§ Data shown
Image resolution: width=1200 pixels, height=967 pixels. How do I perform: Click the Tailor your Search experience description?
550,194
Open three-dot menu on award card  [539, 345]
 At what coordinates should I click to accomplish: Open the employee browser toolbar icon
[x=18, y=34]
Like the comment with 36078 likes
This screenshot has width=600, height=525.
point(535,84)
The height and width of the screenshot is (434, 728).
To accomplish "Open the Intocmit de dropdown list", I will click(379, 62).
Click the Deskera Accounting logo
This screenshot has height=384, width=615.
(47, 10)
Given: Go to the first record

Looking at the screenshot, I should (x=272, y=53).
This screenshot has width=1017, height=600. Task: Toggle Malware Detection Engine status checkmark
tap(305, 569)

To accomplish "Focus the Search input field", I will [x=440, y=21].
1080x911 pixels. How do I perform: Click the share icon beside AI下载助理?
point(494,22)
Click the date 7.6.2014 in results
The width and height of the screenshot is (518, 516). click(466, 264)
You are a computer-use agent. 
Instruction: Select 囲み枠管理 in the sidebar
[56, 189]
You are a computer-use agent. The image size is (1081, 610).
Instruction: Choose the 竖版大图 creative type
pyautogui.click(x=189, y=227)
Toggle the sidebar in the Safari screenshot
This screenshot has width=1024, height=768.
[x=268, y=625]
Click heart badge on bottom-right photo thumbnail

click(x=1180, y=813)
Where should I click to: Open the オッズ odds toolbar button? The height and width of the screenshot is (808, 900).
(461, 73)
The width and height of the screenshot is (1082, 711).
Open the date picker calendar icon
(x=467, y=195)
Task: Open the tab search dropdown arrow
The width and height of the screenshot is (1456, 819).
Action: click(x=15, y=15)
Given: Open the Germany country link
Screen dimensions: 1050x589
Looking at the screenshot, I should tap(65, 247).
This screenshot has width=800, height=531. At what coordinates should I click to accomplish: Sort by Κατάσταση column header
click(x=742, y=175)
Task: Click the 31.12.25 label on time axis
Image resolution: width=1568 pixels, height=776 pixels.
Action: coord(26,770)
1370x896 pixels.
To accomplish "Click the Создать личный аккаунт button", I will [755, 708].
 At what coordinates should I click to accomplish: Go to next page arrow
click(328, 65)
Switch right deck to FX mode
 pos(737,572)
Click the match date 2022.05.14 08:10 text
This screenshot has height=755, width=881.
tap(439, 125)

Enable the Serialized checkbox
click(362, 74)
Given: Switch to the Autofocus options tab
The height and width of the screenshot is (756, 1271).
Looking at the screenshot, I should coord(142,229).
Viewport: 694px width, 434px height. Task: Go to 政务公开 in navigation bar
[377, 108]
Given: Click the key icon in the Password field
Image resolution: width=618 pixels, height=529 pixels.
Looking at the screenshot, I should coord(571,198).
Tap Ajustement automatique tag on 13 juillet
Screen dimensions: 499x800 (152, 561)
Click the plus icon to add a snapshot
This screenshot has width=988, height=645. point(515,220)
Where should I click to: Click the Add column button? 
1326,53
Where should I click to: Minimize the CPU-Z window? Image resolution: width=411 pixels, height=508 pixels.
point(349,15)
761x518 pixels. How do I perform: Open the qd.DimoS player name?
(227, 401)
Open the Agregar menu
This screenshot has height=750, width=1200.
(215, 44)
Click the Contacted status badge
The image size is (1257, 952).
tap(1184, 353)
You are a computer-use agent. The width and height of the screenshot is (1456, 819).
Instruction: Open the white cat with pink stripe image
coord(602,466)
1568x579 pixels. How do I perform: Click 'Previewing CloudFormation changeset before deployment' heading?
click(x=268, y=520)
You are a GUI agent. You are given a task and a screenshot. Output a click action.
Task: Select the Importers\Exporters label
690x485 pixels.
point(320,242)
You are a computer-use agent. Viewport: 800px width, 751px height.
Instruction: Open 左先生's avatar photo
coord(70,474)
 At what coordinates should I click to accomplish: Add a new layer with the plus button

§ Task to complete
Each entry above must be retyped exactly.

§ Written response
Image resolution: width=1200 pixels, height=967 pixels. How do I perform: Click the Tailor your Search experience description?
550,194
Open three-dot menu on award card  [539, 345]
 At what coordinates should I click to accomplish: Open the employee browser toolbar icon
[x=18, y=34]
Like the comment with 36078 likes
This screenshot has width=600, height=525.
point(535,84)
The height and width of the screenshot is (434, 728).
To accomplish "Open the Intocmit de dropdown list", I will click(379, 62).
Click the Deskera Accounting logo
This screenshot has height=384, width=615.
(47, 10)
Given: Go to the first record

Looking at the screenshot, I should (x=272, y=53).
This screenshot has width=1017, height=600. Task: Toggle Malware Detection Engine status checkmark
tap(305, 569)

To accomplish "Focus the Search input field", I will [x=440, y=21].
1080x911 pixels. How do I perform: Click the share icon beside AI下载助理?
point(494,22)
Click the date 7.6.2014 in results
The width and height of the screenshot is (518, 516). click(466, 264)
You are a computer-use agent. 
Instruction: Select 囲み枠管理 in the sidebar
[56, 189]
You are a computer-use agent. The image size is (1081, 610).
Instruction: Choose the 竖版大图 creative type
pyautogui.click(x=189, y=227)
Toggle the sidebar in the Safari screenshot
This screenshot has width=1024, height=768.
[x=268, y=625]
Click heart badge on bottom-right photo thumbnail

click(x=1180, y=813)
Where should I click to: Open the オッズ odds toolbar button? The height and width of the screenshot is (808, 900).
(461, 73)
The width and height of the screenshot is (1082, 711).
Open the date picker calendar icon
(x=467, y=195)
Task: Open the tab search dropdown arrow
The width and height of the screenshot is (1456, 819).
Action: click(x=15, y=15)
Given: Open the Germany country link
Screen dimensions: 1050x589
Looking at the screenshot, I should tap(65, 247).
This screenshot has width=800, height=531. At what coordinates should I click to accomplish: Sort by Κατάσταση column header
click(x=742, y=175)
Task: Click the 31.12.25 label on time axis
Image resolution: width=1568 pixels, height=776 pixels.
Action: coord(26,770)
1370x896 pixels.
To accomplish "Click the Создать личный аккаунт button", I will [755, 708].
 At what coordinates should I click to accomplish: Go to next page arrow
click(328, 65)
Switch right deck to FX mode
 pos(737,572)
Click the match date 2022.05.14 08:10 text
This screenshot has height=755, width=881.
tap(439, 125)

Enable the Serialized checkbox
click(362, 74)
Given: Switch to the Autofocus options tab
The height and width of the screenshot is (756, 1271).
Looking at the screenshot, I should coord(142,229).
Viewport: 694px width, 434px height. Task: Go to 政务公开 in navigation bar
[377, 108]
Given: Click the key icon in the Password field
Image resolution: width=618 pixels, height=529 pixels.
Looking at the screenshot, I should coord(571,198).
Tap Ajustement automatique tag on 13 juillet
Screen dimensions: 499x800 (152, 561)
Click the plus icon to add a snapshot
This screenshot has width=988, height=645. point(515,220)
Where should I click to: Click the Add column button? 
1326,53
Where should I click to: Minimize the CPU-Z window? Image resolution: width=411 pixels, height=508 pixels.
point(349,15)
761x518 pixels. How do I perform: Open the qd.DimoS player name?
(227, 401)
Open the Agregar menu
This screenshot has height=750, width=1200.
(215, 44)
Click the Contacted status badge
The image size is (1257, 952).
tap(1184, 353)
You are a computer-use agent. The width and height of the screenshot is (1456, 819).
Instruction: Open the white cat with pink stripe image
coord(602,466)
1568x579 pixels. How do I perform: Click 'Previewing CloudFormation changeset before deployment' heading?
click(x=268, y=520)
You are a GUI agent. You are given a task and a screenshot. Output a click action.
Task: Select the Importers\Exporters label
690x485 pixels.
point(320,242)
You are a computer-use agent. Viewport: 800px width, 751px height.
Instruction: Open 左先生's avatar photo
coord(70,474)
 At what coordinates should I click to accomplish: Add a new layer with the plus button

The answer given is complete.